Verslag van de vergadering van 16 mei 2023 (2022/2023 nr. 31)
Status: gecorrigeerd
Aanvang: 16.22 uur
Mevrouw Krijnen i (GroenLinks):
Dank u wel, voorzitter. Allereerst mijn dank aan de minister voor zijn antwoorden en aan zijn ambtelijke ondersteuning voor het werk achter de schermen, niet alleen vandaag, maar ook in de uitgebreide schriftelijke voorbereiding. Op de meeste vragen die ik in eerste termijn heb gesteld, heeft de minister duidelijk antwoord gegeven, maar ik heb nog een paar punten van aandacht. Veel dank voor de toelichting op de afwegingen die voorafgaan aan de aanwijzing van een ziekte als A1-ziekte. Daarbij had ik nog de vraag gesteld of er in dat stadium van de overwegingen ook al wordt gekeken naar de maatschappelijke impact van potentiële collectieve maatregelen die nodig zouden zijn.
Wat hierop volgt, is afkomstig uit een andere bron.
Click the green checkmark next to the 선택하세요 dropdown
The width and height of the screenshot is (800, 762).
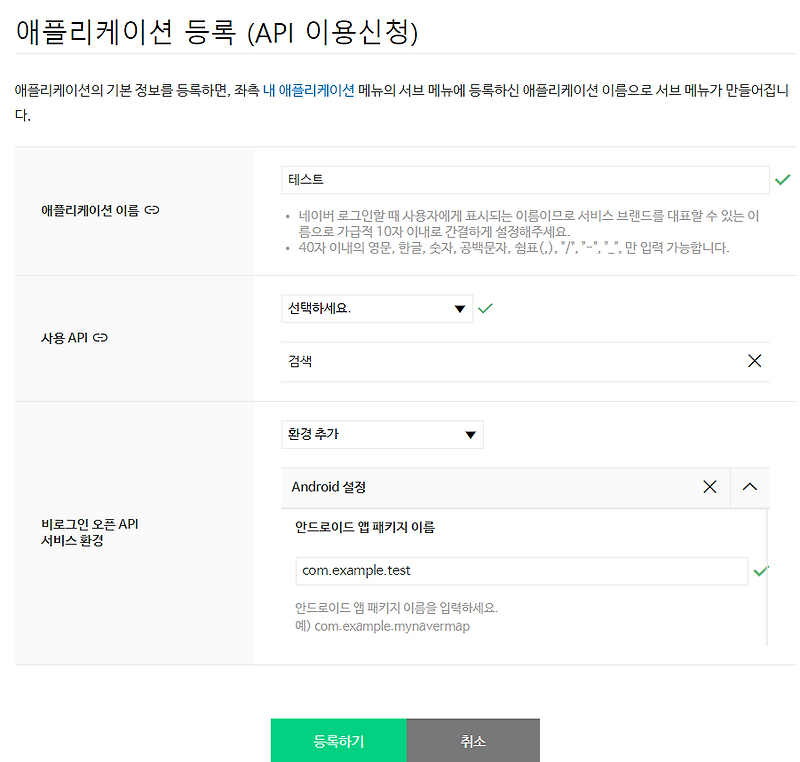point(486,308)
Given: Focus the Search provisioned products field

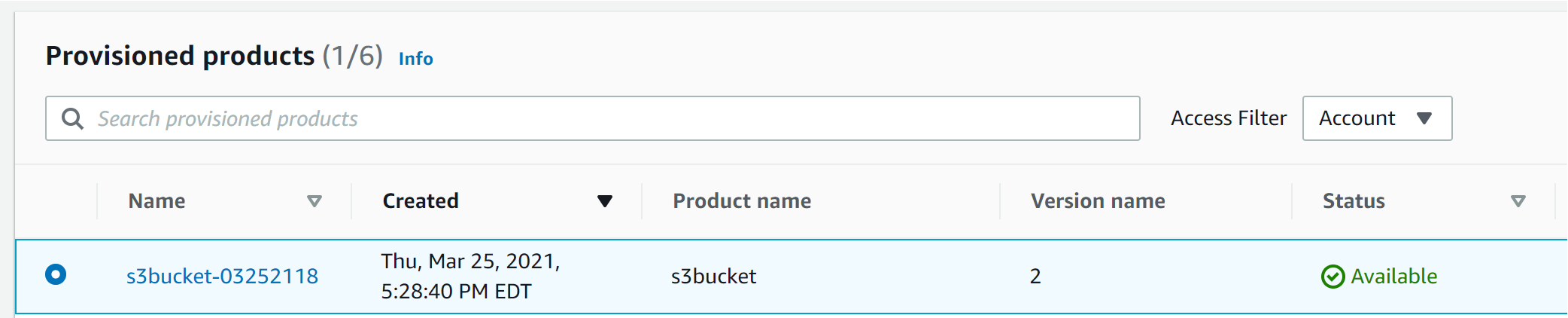Looking at the screenshot, I should coord(602,118).
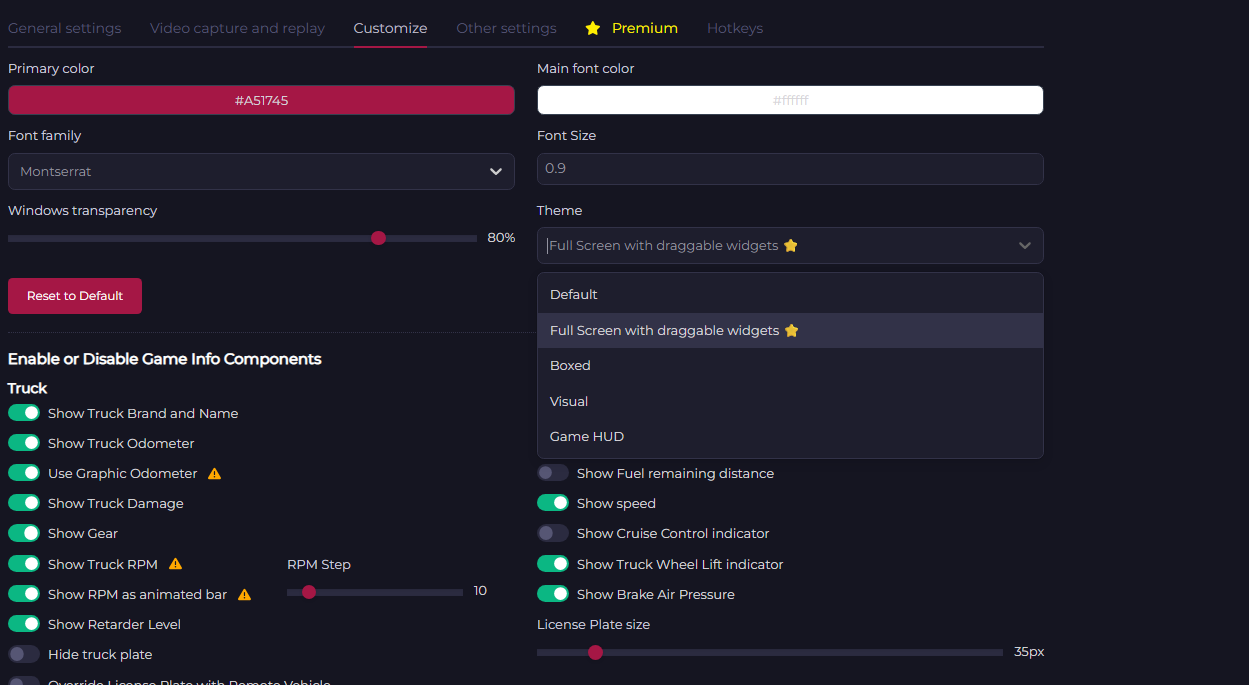
Task: Collapse the Theme dropdown using its chevron
Action: [x=1024, y=246]
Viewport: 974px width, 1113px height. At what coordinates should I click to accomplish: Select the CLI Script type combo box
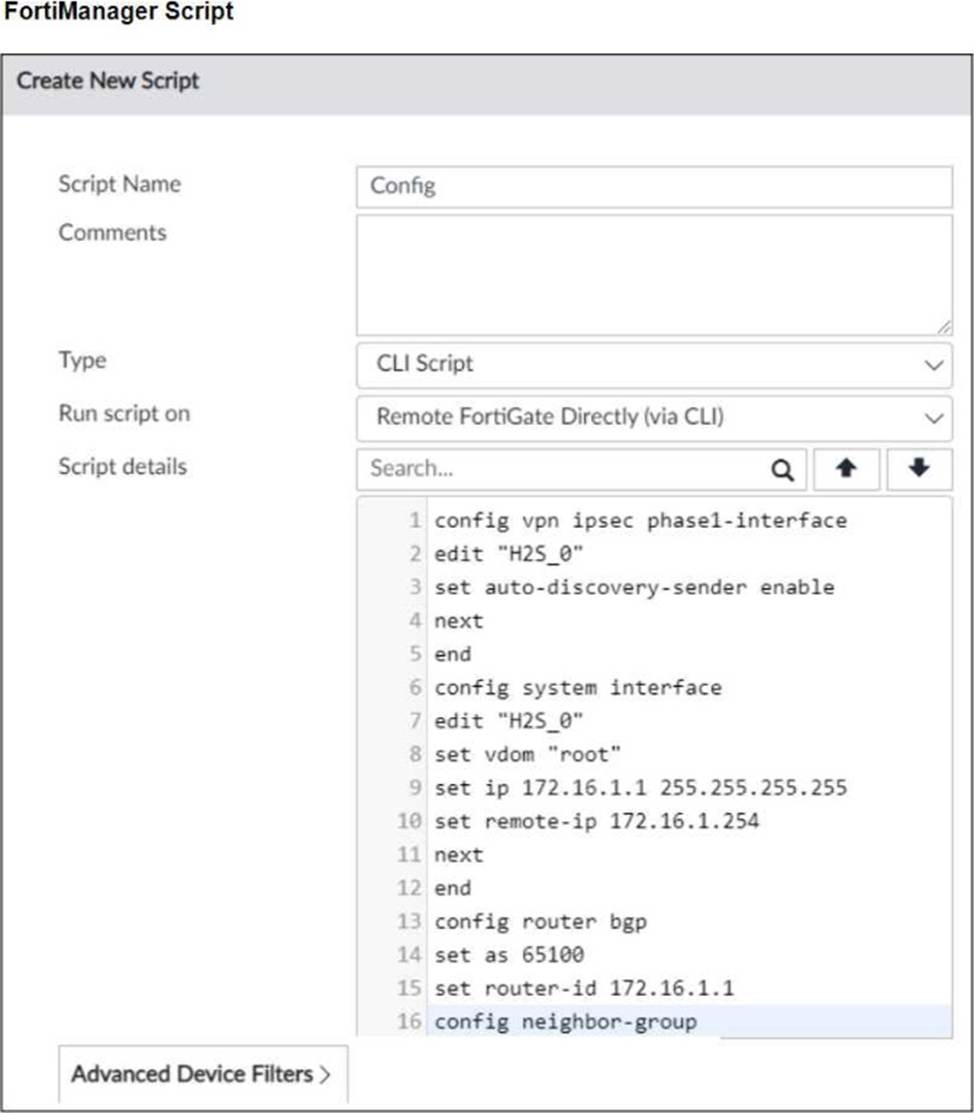(x=654, y=365)

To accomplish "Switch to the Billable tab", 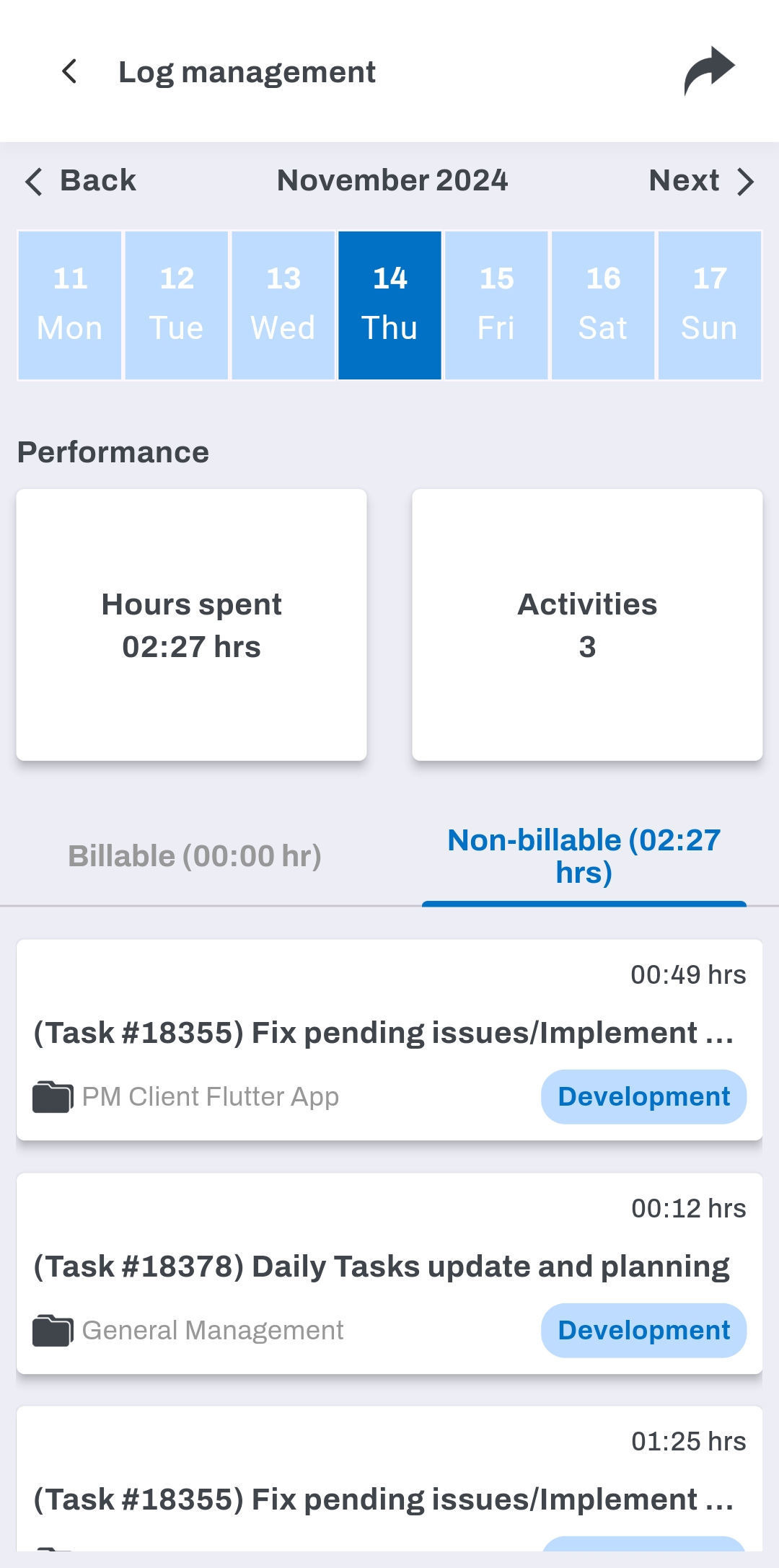I will pyautogui.click(x=195, y=856).
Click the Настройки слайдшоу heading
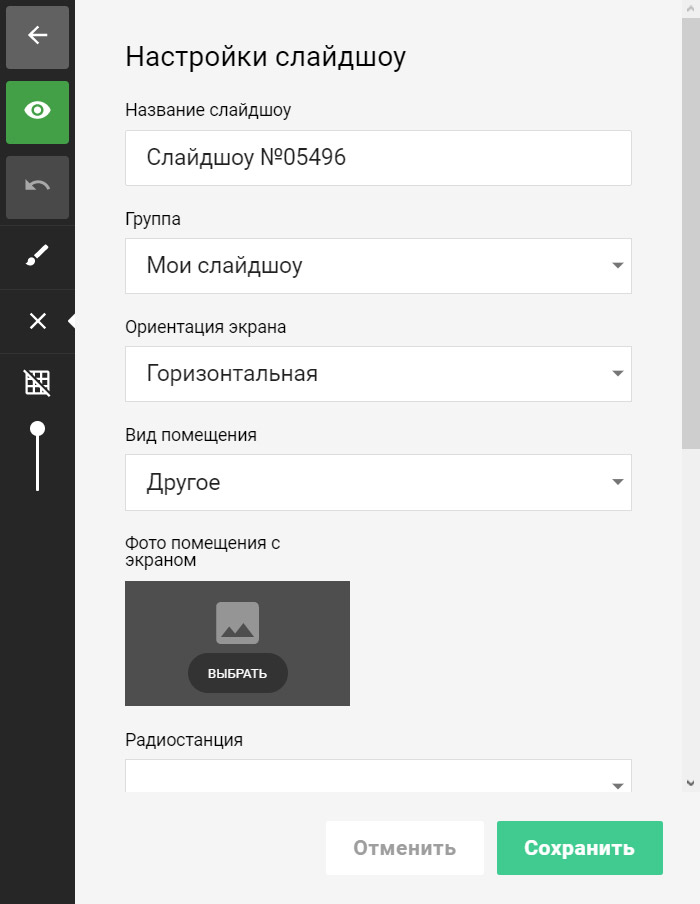 (265, 57)
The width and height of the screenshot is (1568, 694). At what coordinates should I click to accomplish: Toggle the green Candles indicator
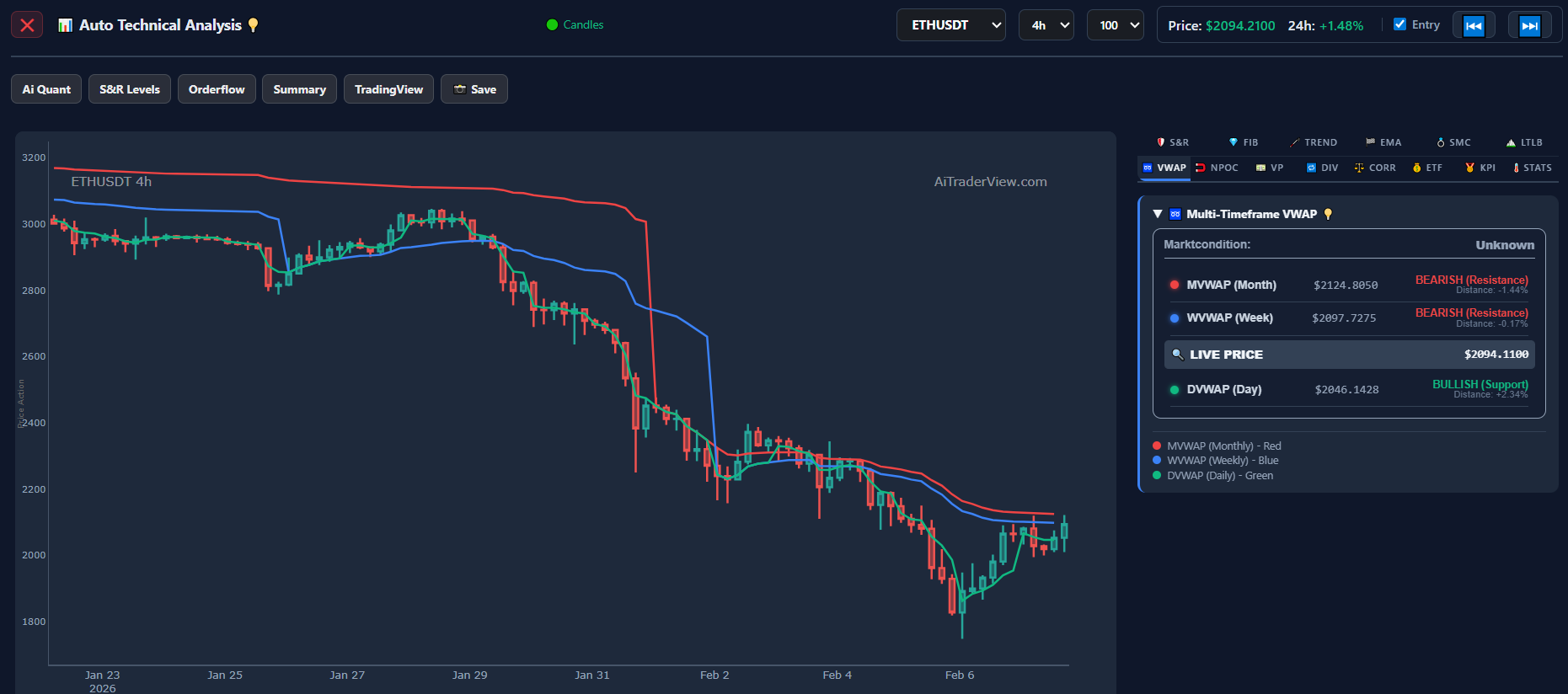point(575,25)
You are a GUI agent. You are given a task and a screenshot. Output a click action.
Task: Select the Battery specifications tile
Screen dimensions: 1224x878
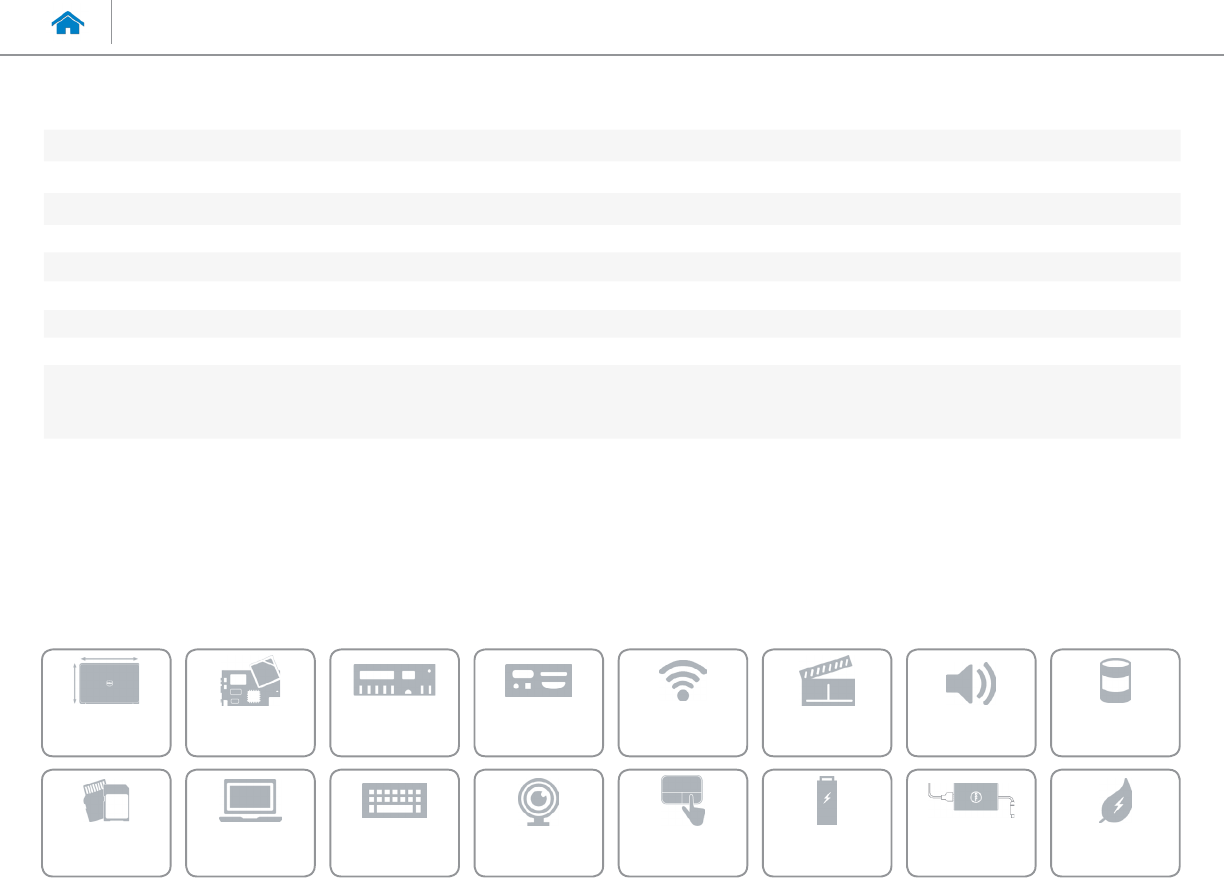pos(826,822)
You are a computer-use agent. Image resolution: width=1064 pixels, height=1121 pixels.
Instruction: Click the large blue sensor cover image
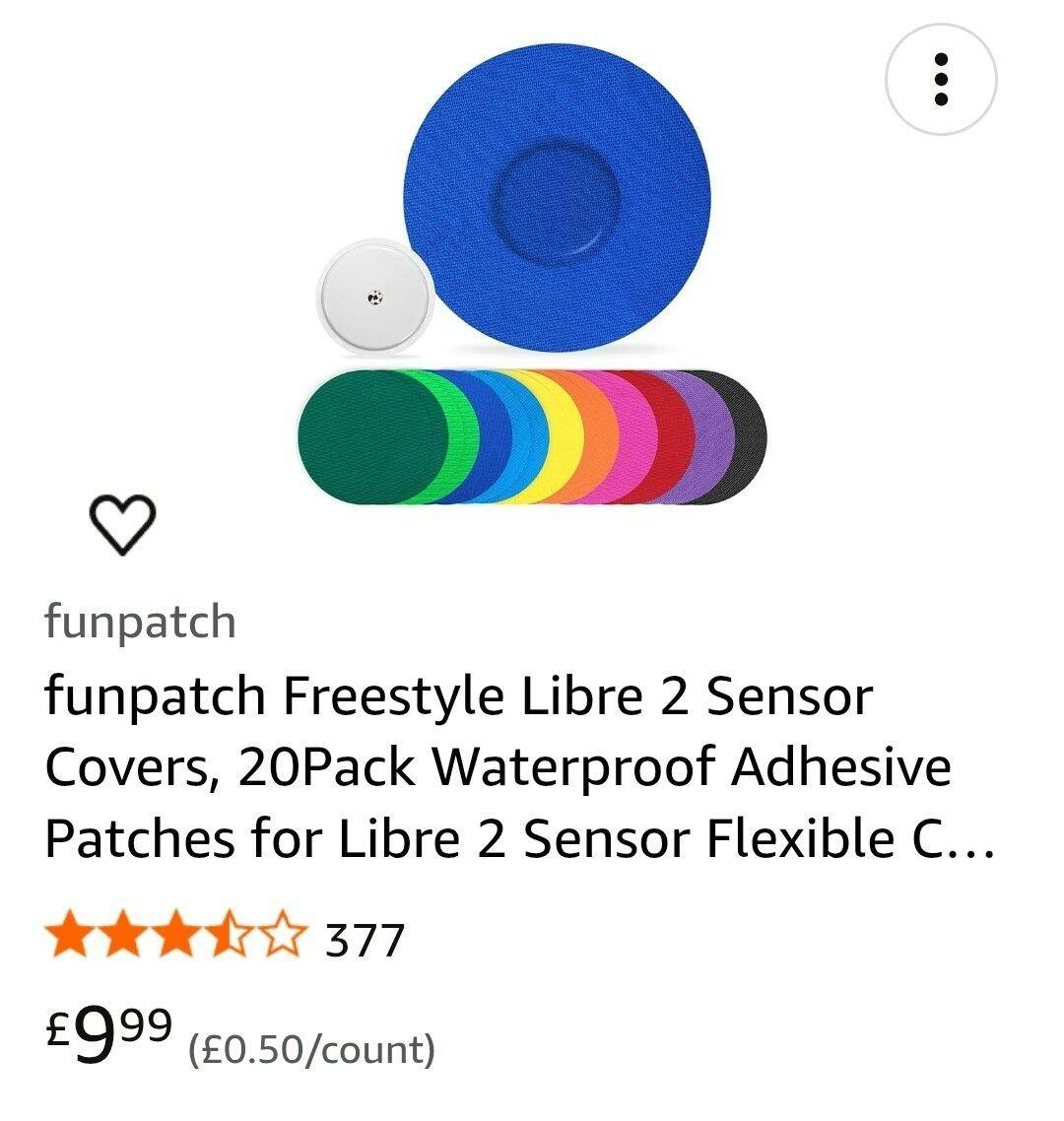point(557,197)
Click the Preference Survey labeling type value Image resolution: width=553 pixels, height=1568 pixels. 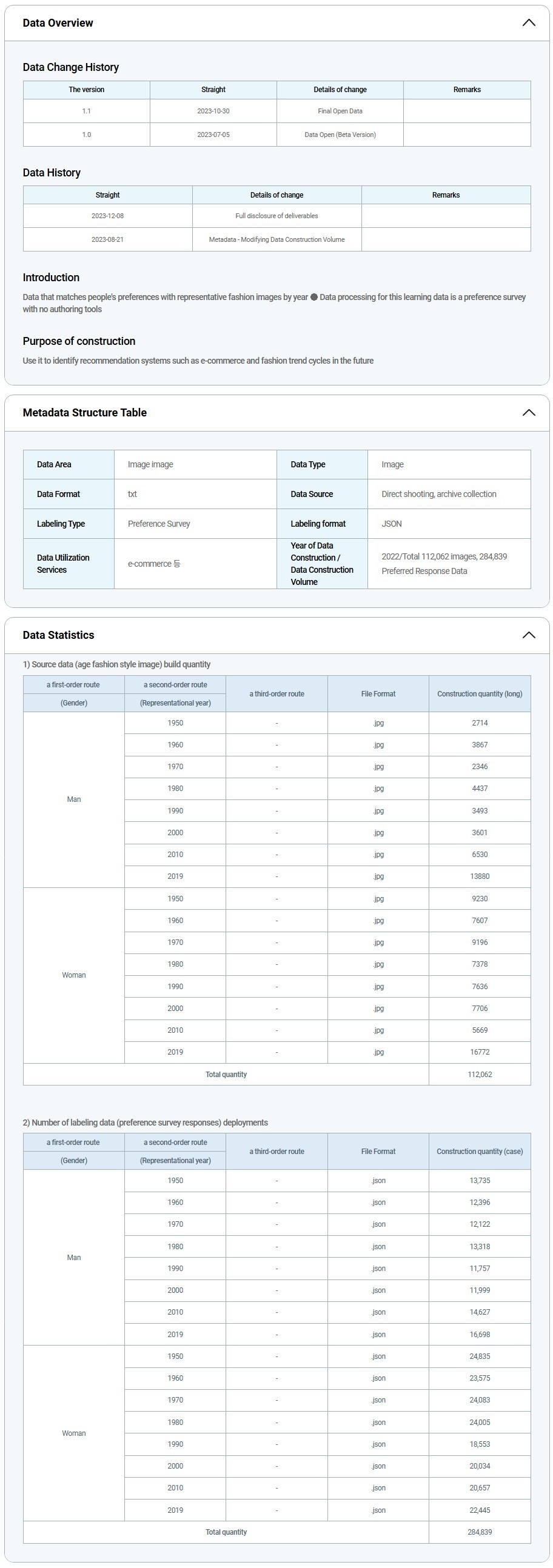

Misschien kan de minister daar nog iets over zeggen.
Ik ben blij met de bevestiging door de minister van het belang van een sterke infrastructuur voor publieke gezondheidszorg, GGD'en en preventie. Ik kijk uit naar de kabinetsreactie op het rapport van de Raad voor Volksgezondheid en Samenleving, met die zorgelijke conclusies. Ik wil de minister graag vragen of hij die kabinetsreactie ook met de Eerste Kamer zou kunnen delen na de zomer.
De minister noemde ook het belang van communicatie met de brede samenleving. Dat ging voor een deel over de maatregelen: over de effectiviteit van de maatregelen, de groeiende kennis daarover, et cetera. In een bijzin zei de minister dat het van belang is te communiceren, in gesprek te gaan of de dialoog aan te gaan over wat de Wpg nou precies is en wat die niet is. Dan gaat het natuurlijk over de waarborgen en alle verhalen die erover de ronde doen. Ik heb nog niet zo veel gehoord over hoe hij precies van plan is dat te gaan doen. Misschien kan hij daar in tweede termijn nog kort op ingaan.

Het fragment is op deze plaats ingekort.